**ABOUT THIS EXERCISE:** Below are the records; retype each one exactly.

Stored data
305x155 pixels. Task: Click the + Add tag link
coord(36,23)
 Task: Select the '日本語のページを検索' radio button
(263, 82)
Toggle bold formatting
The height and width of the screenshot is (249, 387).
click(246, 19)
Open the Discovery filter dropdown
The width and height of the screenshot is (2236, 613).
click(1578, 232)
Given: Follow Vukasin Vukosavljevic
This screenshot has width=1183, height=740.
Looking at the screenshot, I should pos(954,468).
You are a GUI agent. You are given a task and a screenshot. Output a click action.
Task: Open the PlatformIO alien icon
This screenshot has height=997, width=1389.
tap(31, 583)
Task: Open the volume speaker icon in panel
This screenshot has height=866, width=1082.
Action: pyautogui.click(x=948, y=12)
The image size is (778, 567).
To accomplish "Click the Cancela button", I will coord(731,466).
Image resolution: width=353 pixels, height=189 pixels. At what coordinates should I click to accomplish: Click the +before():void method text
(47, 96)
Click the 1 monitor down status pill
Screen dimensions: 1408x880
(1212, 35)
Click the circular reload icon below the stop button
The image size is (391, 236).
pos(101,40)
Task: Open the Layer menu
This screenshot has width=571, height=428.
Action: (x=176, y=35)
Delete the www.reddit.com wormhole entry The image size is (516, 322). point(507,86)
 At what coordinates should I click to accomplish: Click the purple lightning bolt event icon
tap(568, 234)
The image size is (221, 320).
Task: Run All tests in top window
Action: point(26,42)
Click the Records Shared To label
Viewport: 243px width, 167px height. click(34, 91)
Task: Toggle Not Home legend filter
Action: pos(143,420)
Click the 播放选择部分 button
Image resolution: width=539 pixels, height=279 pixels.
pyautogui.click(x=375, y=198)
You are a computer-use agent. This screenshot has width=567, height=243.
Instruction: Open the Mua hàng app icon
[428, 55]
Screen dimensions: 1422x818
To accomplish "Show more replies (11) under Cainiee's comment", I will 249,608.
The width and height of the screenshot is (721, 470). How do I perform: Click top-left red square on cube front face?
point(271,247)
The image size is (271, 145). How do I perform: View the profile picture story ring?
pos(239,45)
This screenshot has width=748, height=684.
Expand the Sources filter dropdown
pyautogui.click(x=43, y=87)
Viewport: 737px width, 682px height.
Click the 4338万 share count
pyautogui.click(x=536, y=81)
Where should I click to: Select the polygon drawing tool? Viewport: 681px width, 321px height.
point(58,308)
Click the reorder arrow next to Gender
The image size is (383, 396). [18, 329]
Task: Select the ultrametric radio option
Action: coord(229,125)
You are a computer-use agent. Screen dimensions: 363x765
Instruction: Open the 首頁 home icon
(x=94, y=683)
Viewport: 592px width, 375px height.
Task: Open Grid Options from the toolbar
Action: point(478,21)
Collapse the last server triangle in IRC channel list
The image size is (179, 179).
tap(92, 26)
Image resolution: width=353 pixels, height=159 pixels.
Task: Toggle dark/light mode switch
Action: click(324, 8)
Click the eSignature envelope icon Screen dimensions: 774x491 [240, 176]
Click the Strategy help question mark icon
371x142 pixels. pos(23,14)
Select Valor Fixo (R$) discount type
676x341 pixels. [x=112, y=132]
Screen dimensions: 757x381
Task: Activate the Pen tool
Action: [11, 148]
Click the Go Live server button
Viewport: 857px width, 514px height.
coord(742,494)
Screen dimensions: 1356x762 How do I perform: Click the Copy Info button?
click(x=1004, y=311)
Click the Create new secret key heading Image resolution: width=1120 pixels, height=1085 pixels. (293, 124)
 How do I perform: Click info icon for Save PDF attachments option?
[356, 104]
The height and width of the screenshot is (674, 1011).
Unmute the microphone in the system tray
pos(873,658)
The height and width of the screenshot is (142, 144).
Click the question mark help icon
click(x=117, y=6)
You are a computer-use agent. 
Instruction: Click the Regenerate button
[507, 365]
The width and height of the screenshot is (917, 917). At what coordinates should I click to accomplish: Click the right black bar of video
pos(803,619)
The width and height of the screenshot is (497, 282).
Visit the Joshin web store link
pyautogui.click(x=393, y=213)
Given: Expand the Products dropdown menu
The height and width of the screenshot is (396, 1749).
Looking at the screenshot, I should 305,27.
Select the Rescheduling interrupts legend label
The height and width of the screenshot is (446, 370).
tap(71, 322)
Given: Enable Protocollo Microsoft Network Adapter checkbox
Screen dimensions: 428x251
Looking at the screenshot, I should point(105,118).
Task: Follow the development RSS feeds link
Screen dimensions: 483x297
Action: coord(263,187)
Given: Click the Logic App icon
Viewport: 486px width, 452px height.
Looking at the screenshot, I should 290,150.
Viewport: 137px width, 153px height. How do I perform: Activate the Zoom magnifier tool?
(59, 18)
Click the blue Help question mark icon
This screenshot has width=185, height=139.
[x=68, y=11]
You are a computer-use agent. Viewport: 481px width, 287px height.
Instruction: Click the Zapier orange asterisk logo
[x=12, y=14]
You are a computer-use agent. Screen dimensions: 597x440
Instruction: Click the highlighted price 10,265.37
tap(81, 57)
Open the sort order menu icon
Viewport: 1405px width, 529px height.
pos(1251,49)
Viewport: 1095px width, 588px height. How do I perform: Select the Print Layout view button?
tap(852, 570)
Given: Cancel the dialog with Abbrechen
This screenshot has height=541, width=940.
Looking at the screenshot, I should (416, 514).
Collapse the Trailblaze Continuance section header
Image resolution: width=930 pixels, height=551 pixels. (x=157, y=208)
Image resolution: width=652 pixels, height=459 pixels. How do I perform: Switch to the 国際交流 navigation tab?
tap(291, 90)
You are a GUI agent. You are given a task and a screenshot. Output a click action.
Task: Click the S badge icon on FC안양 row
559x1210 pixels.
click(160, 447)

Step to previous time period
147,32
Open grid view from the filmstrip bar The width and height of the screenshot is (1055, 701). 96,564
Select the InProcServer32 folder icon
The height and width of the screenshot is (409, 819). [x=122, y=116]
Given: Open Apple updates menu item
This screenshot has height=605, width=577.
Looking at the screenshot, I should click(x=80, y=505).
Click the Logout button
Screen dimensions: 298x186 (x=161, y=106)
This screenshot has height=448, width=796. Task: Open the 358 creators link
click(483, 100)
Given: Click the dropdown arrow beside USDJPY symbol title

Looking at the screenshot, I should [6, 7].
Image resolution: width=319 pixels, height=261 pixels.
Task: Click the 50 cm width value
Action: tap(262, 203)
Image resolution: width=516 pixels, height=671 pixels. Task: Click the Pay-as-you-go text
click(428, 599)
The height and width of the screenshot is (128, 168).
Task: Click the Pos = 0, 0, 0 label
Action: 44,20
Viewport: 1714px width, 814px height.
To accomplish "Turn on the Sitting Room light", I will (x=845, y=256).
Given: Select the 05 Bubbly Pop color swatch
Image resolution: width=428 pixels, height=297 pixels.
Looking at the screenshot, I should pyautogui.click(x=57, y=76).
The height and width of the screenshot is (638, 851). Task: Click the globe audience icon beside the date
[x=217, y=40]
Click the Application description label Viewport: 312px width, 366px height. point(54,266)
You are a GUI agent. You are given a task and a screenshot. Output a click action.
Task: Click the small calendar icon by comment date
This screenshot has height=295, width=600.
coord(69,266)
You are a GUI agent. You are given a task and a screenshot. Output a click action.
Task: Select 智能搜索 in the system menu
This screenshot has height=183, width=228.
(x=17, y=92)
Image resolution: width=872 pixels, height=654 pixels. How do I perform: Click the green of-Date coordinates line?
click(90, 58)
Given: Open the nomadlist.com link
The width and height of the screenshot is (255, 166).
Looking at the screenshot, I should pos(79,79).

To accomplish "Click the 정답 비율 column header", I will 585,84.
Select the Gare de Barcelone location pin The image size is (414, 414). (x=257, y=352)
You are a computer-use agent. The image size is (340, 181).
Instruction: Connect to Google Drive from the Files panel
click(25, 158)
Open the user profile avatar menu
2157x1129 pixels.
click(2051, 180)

**ANSWER TO THE PROBLEM:**
305x155 pixels. Task: Click the + Add tag link
coord(36,23)
 Task: Select the '日本語のページを検索' radio button
(263, 82)
Toggle bold formatting
The height and width of the screenshot is (249, 387).
click(246, 19)
Open the Discovery filter dropdown
The width and height of the screenshot is (2236, 613).
click(1578, 232)
Given: Follow Vukasin Vukosavljevic
This screenshot has width=1183, height=740.
Looking at the screenshot, I should pos(954,468).
You are a GUI agent. You are given a task and a screenshot. Output a click action.
Task: Open the PlatformIO alien icon
This screenshot has height=997, width=1389.
tap(31, 583)
Task: Open the volume speaker icon in panel
This screenshot has height=866, width=1082.
Action: pyautogui.click(x=948, y=12)
The image size is (778, 567).
To accomplish "Click the Cancela button", I will coord(731,466).
Image resolution: width=353 pixels, height=189 pixels. At what coordinates should I click to accomplish: Click the +before():void method text
(47, 96)
Click the 1 monitor down status pill
Screen dimensions: 1408x880
(1212, 35)
Click the circular reload icon below the stop button
The image size is (391, 236).
pos(101,40)
Task: Open the Layer menu
This screenshot has width=571, height=428.
Action: (x=176, y=35)
Delete the www.reddit.com wormhole entry The image size is (516, 322). point(507,86)
 At what coordinates should I click to accomplish: Click the purple lightning bolt event icon
tap(568, 234)
The image size is (221, 320).
Task: Run All tests in top window
Action: point(26,42)
Click the Records Shared To label
Viewport: 243px width, 167px height. click(34, 91)
Task: Toggle Not Home legend filter
Action: pos(143,420)
Click the 播放选择部分 button
Image resolution: width=539 pixels, height=279 pixels.
pyautogui.click(x=375, y=198)
You are a computer-use agent. This screenshot has width=567, height=243.
Instruction: Open the Mua hàng app icon
[428, 55]
Screen dimensions: 1422x818
To accomplish "Show more replies (11) under Cainiee's comment", I will 249,608.
The width and height of the screenshot is (721, 470). How do I perform: Click top-left red square on cube front face?
point(271,247)
The image size is (271, 145). How do I perform: View the profile picture story ring?
pos(239,45)
This screenshot has width=748, height=684.
Expand the Sources filter dropdown
pyautogui.click(x=43, y=87)
Viewport: 737px width, 682px height.
Click the 4338万 share count
pyautogui.click(x=536, y=81)
Where should I click to: Select the polygon drawing tool? Viewport: 681px width, 321px height.
point(58,308)
Click the reorder arrow next to Gender
The image size is (383, 396). [18, 329]
Task: Select the ultrametric radio option
Action: coord(229,125)
You are a computer-use agent. Screen dimensions: 363x765
Instruction: Open the 首頁 home icon
(x=94, y=683)
Viewport: 592px width, 375px height.
Task: Open Grid Options from the toolbar
Action: point(478,21)
Collapse the last server triangle in IRC channel list
The image size is (179, 179).
tap(92, 26)
Image resolution: width=353 pixels, height=159 pixels.
Task: Toggle dark/light mode switch
Action: click(324, 8)
Click the eSignature envelope icon Screen dimensions: 774x491 [240, 176]
Click the Strategy help question mark icon
371x142 pixels. pos(23,14)
Select Valor Fixo (R$) discount type
676x341 pixels. [x=112, y=132]
Screen dimensions: 757x381
Task: Activate the Pen tool
Action: [11, 148]
Click the Go Live server button
Viewport: 857px width, 514px height.
coord(742,494)
Screen dimensions: 1356x762 How do I perform: Click the Copy Info button?
click(x=1004, y=311)
Click the Create new secret key heading Image resolution: width=1120 pixels, height=1085 pixels. (293, 124)
 How do I perform: Click info icon for Save PDF attachments option?
[356, 104]
The height and width of the screenshot is (674, 1011).
Unmute the microphone in the system tray
pos(873,658)
The height and width of the screenshot is (142, 144).
Click the question mark help icon
click(x=117, y=6)
You are a computer-use agent. 
Instruction: Click the Regenerate button
[507, 365]
The width and height of the screenshot is (917, 917). At what coordinates should I click to accomplish: Click the right black bar of video
pos(803,619)
The width and height of the screenshot is (497, 282).
Visit the Joshin web store link
pyautogui.click(x=393, y=213)
Given: Expand the Products dropdown menu
The height and width of the screenshot is (396, 1749).
Looking at the screenshot, I should 305,27.
Select the Rescheduling interrupts legend label
The height and width of the screenshot is (446, 370).
tap(71, 322)
Given: Enable Protocollo Microsoft Network Adapter checkbox
Screen dimensions: 428x251
Looking at the screenshot, I should point(105,118).
Task: Follow the development RSS feeds link
Screen dimensions: 483x297
Action: coord(263,187)
Given: Click the Logic App icon
Viewport: 486px width, 452px height.
Looking at the screenshot, I should 290,150.
Viewport: 137px width, 153px height. How do I perform: Activate the Zoom magnifier tool?
(59, 18)
Click the blue Help question mark icon
This screenshot has width=185, height=139.
[x=68, y=11]
You are a computer-use agent. Viewport: 481px width, 287px height.
Instruction: Click the Zapier orange asterisk logo
[x=12, y=14]
You are a computer-use agent. Screen dimensions: 597x440
Instruction: Click the highlighted price 10,265.37
tap(81, 57)
Open the sort order menu icon
Viewport: 1405px width, 529px height.
pos(1251,49)
Viewport: 1095px width, 588px height. How do I perform: Select the Print Layout view button?
tap(852, 570)
Given: Cancel the dialog with Abbrechen
This screenshot has height=541, width=940.
Looking at the screenshot, I should (416, 514).
Collapse the Trailblaze Continuance section header
Image resolution: width=930 pixels, height=551 pixels. (x=157, y=208)
Image resolution: width=652 pixels, height=459 pixels. How do I perform: Switch to the 国際交流 navigation tab?
tap(291, 90)
You are a GUI agent. You are given a task and a screenshot. Output a click action.
Task: Click the S badge icon on FC안양 row
559x1210 pixels.
click(160, 447)

Step to previous time period
147,32
Open grid view from the filmstrip bar The width and height of the screenshot is (1055, 701). 96,564
Select the InProcServer32 folder icon
The height and width of the screenshot is (409, 819). [x=122, y=116]
Given: Open Apple updates menu item
This screenshot has height=605, width=577.
Looking at the screenshot, I should click(x=80, y=505).
Click the Logout button
Screen dimensions: 298x186 (x=161, y=106)
This screenshot has height=448, width=796. Task: Open the 358 creators link
click(483, 100)
Given: Click the dropdown arrow beside USDJPY symbol title

Looking at the screenshot, I should [6, 7].
Image resolution: width=319 pixels, height=261 pixels.
Task: Click the 50 cm width value
Action: tap(262, 203)
Image resolution: width=516 pixels, height=671 pixels. Task: Click the Pay-as-you-go text
click(428, 599)
The height and width of the screenshot is (128, 168).
Task: Click the Pos = 0, 0, 0 label
Action: 44,20
Viewport: 1714px width, 814px height.
To accomplish "Turn on the Sitting Room light", I will (x=845, y=256).
Given: Select the 05 Bubbly Pop color swatch
Image resolution: width=428 pixels, height=297 pixels.
Looking at the screenshot, I should pyautogui.click(x=57, y=76).
The height and width of the screenshot is (638, 851). Task: Click the globe audience icon beside the date
[x=217, y=40]
Click the Application description label Viewport: 312px width, 366px height. point(54,266)
You are a GUI agent. You are given a task and a screenshot. Output a click action.
Task: Click the small calendar icon by comment date
This screenshot has height=295, width=600.
coord(69,266)
You are a GUI agent. You are given a task and a screenshot. Output a click action.
Task: Select 智能搜索 in the system menu
This screenshot has height=183, width=228.
(x=17, y=92)
Image resolution: width=872 pixels, height=654 pixels. How do I perform: Click the green of-Date coordinates line?
click(90, 58)
Given: Open the nomadlist.com link
The width and height of the screenshot is (255, 166).
Looking at the screenshot, I should pos(79,79).

To accomplish "Click the 정답 비율 column header", I will 585,84.
Select the Gare de Barcelone location pin The image size is (414, 414). (x=257, y=352)
You are a computer-use agent. The image size is (340, 181).
Instruction: Connect to Google Drive from the Files panel
click(25, 158)
Open the user profile avatar menu
2157x1129 pixels.
click(2051, 180)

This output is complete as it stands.